A White House Power Grab that Congress and America Doesn’t See

by SusanAnne Hiller
BigGovernment.com

To achieve the goal of a universal, single-payer health system, the White House must secure the power it needs by amending the Social Security Act to transfer pivotal controls from Congress to the executive branch. This transfer of power would ultimately give the President and the majority party, in this case the radical left Obama White House and Pelosi-Reid led progressive Democrats, the authority to frame and manipulate new policy, coverage options, and reimbursements, ultimately reshaping the future US health care system into a something unrecognizable in this country.
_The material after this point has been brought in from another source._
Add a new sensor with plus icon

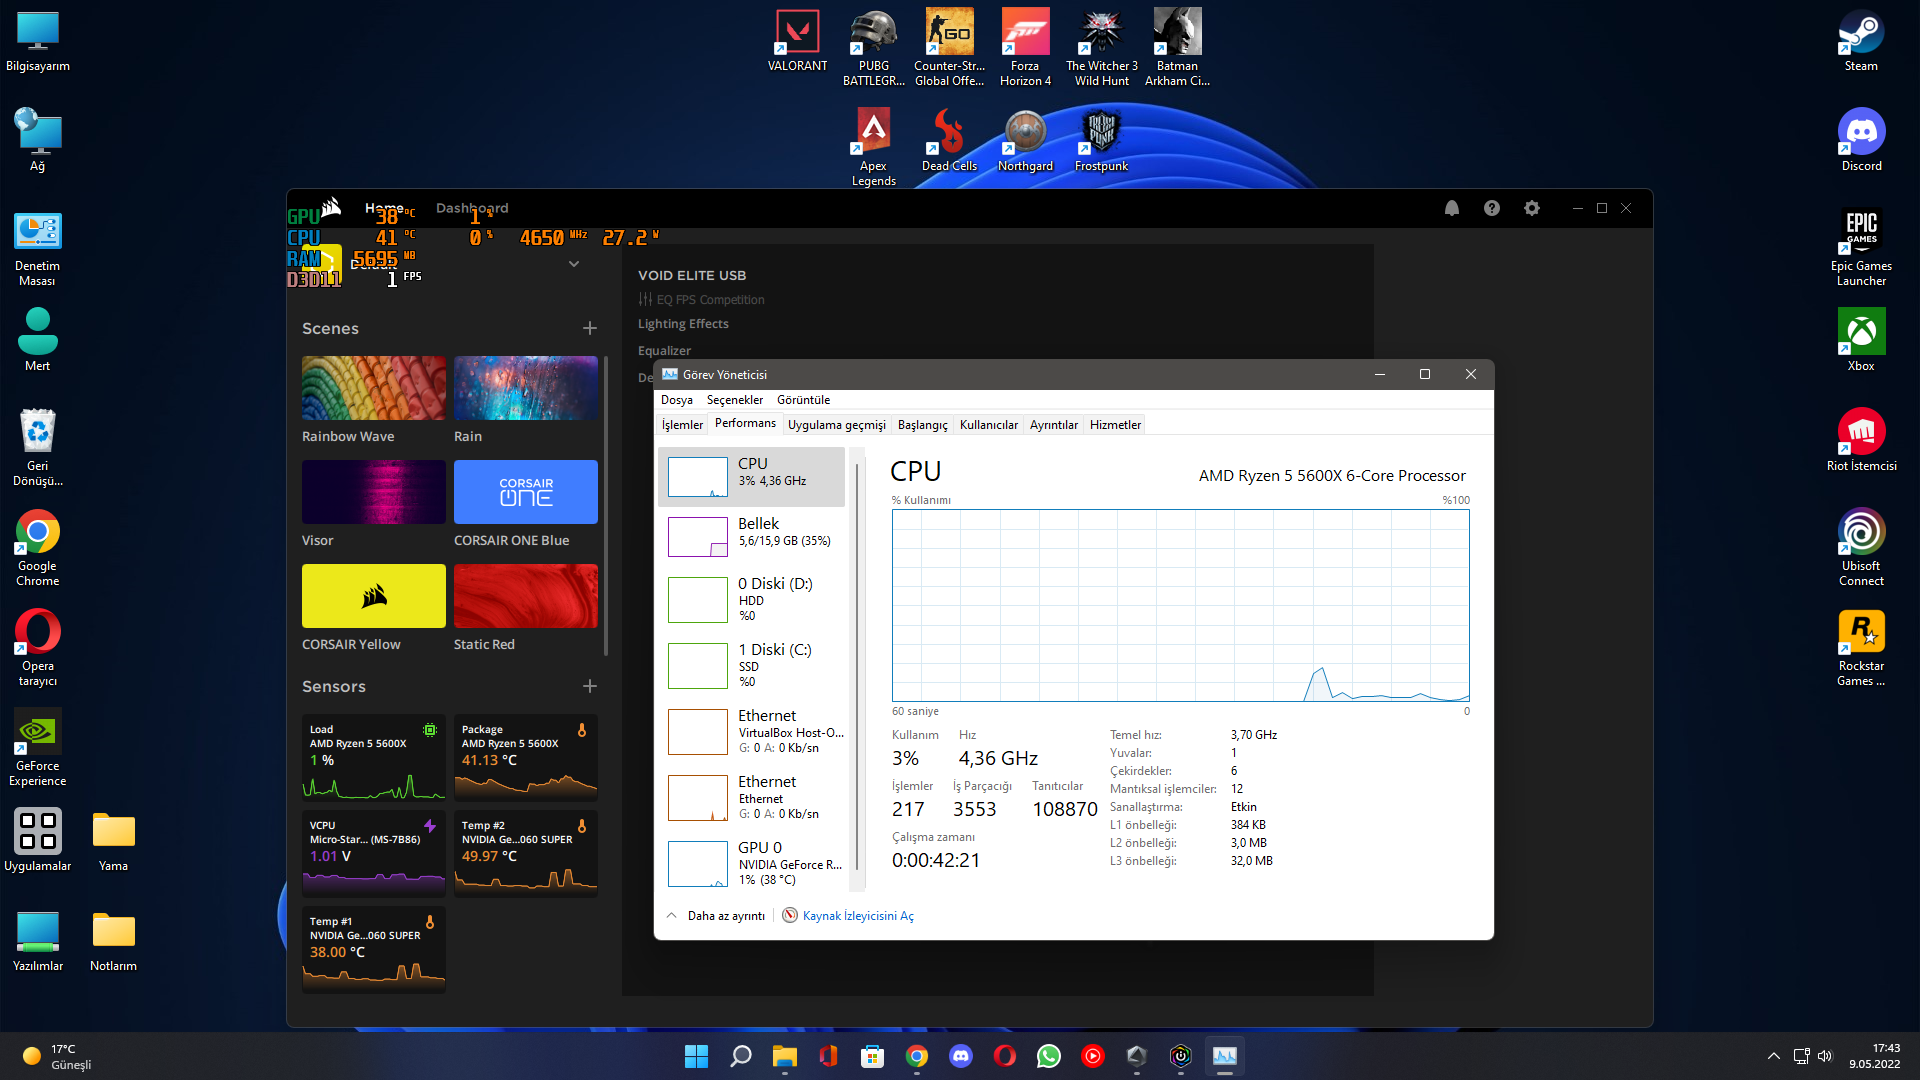(590, 686)
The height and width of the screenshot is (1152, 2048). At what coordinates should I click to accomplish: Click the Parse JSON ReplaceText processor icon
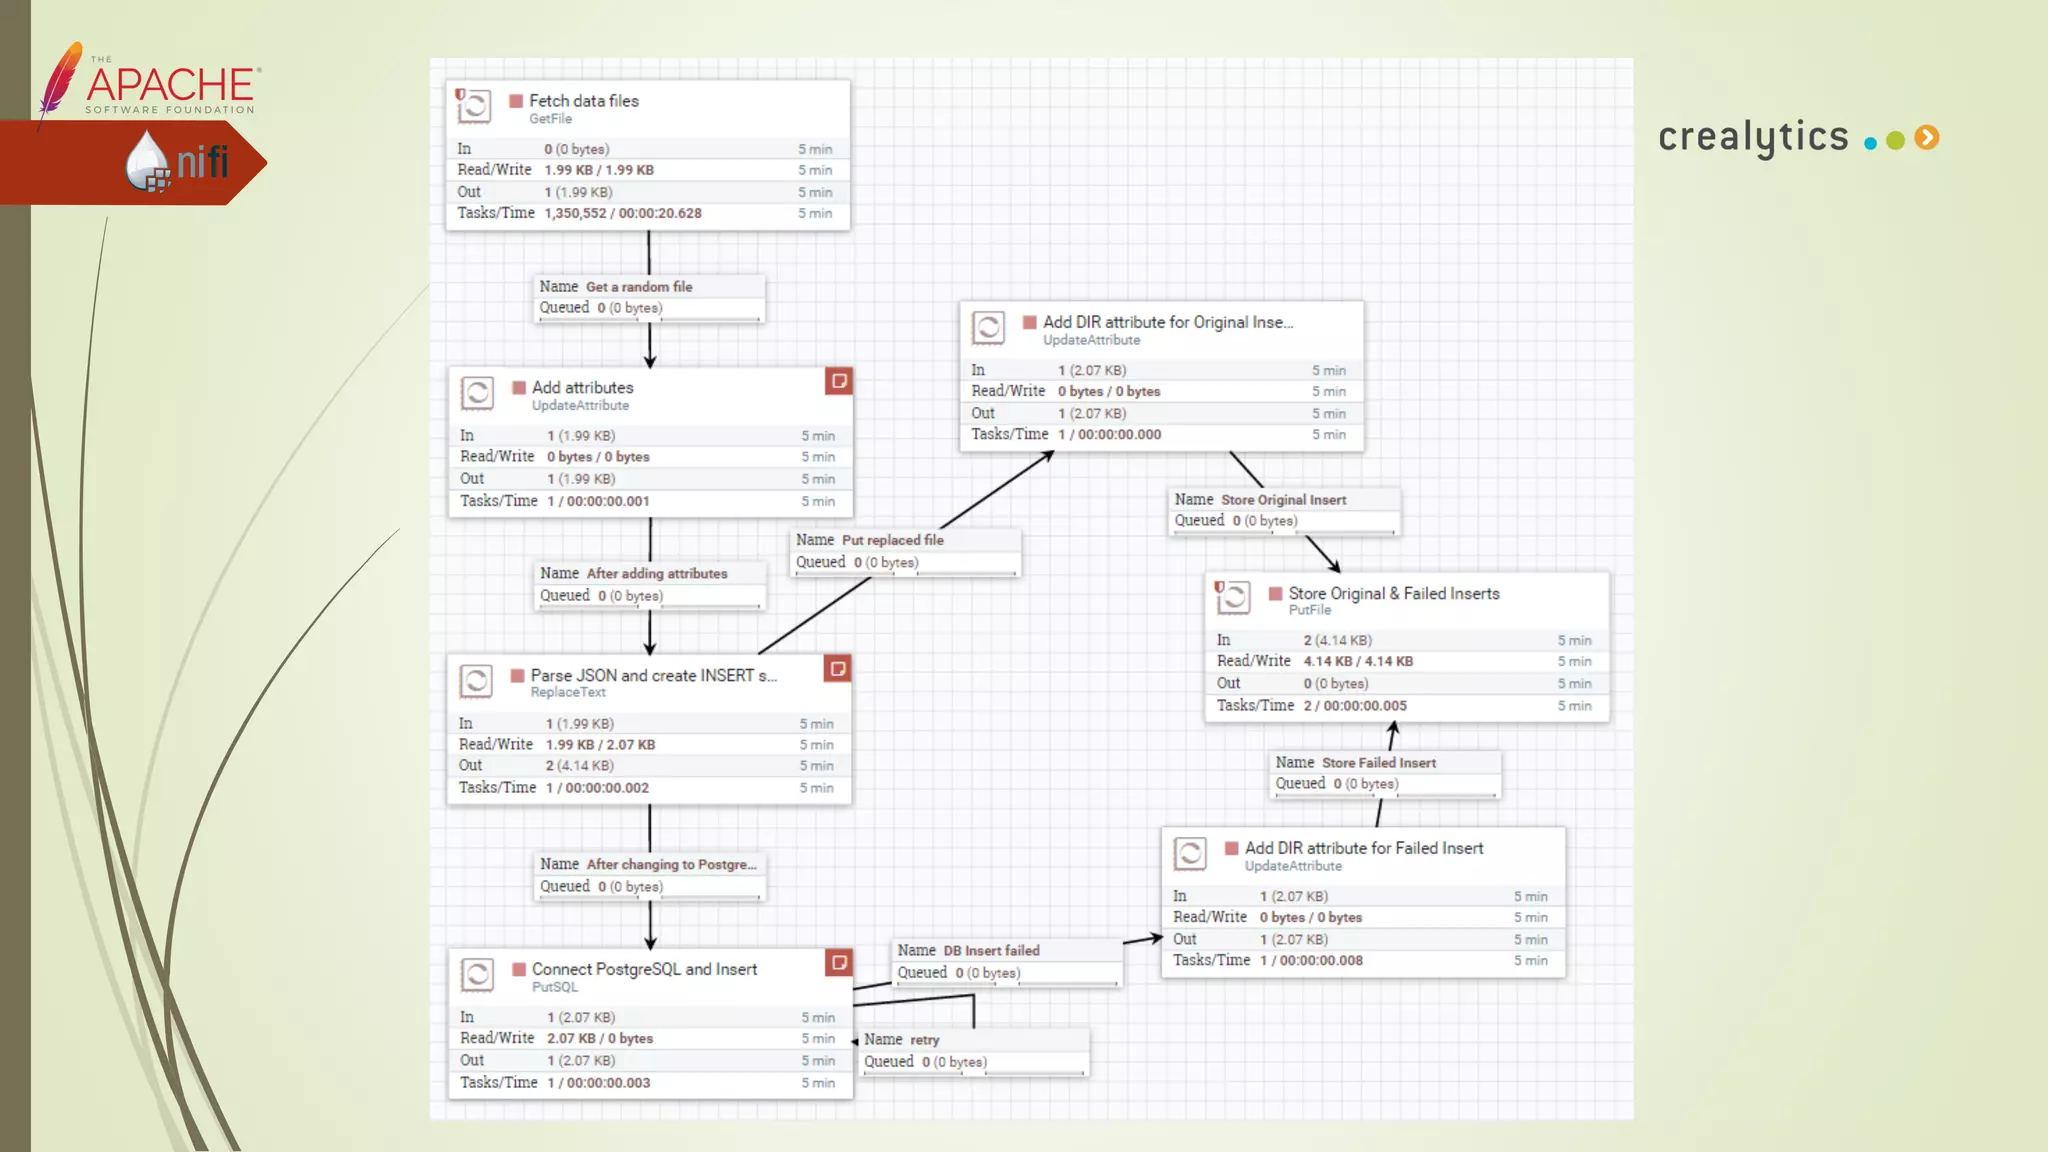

The deliberate setup for the White House power grab is built into the each of the health care bills and, if they fail, little-known twin bills called “MedPAC Reform of 2009” are waiting in the wings. The bills, S.B. 1110 and H.R. 2718, craftily amend the Social Security Act and transfer the Medicare guideline and rule setting processes, from the legislative branch to the executive branch. These bills offer cover to one another in case one doesn’t pass the House or Senate, respectively. Remember, Democrats need to gain executive branch authority by amending the Social Security Act over Medicare regulations and physician fee schedules to transform the health care system in a single-payer, socialized system.

More importantly, Medicare’s regulations and physician fee schedules are the keystone to developing payer systems and reimbursement models across the entire health care industry. And where Medicare goes, insurers follow.

To underscore the far-reaching power, a bulk of the states already reference or utilize the Medicare guidelines and fee schedules in determining policy, coverage, and payment, which impacts certain state-specific plans, including, but not limited to, self-funded plans, automobile insurance payers, and state workers’ compensation funds and plans – affecting even Big Labor. For the executive branch to have such authority over Medicare regulations with little oversight is alarming. This raises further issues of the powerful impact these federal mandates could potentially have on the states in stripping them of their own management of their respective insurance industries.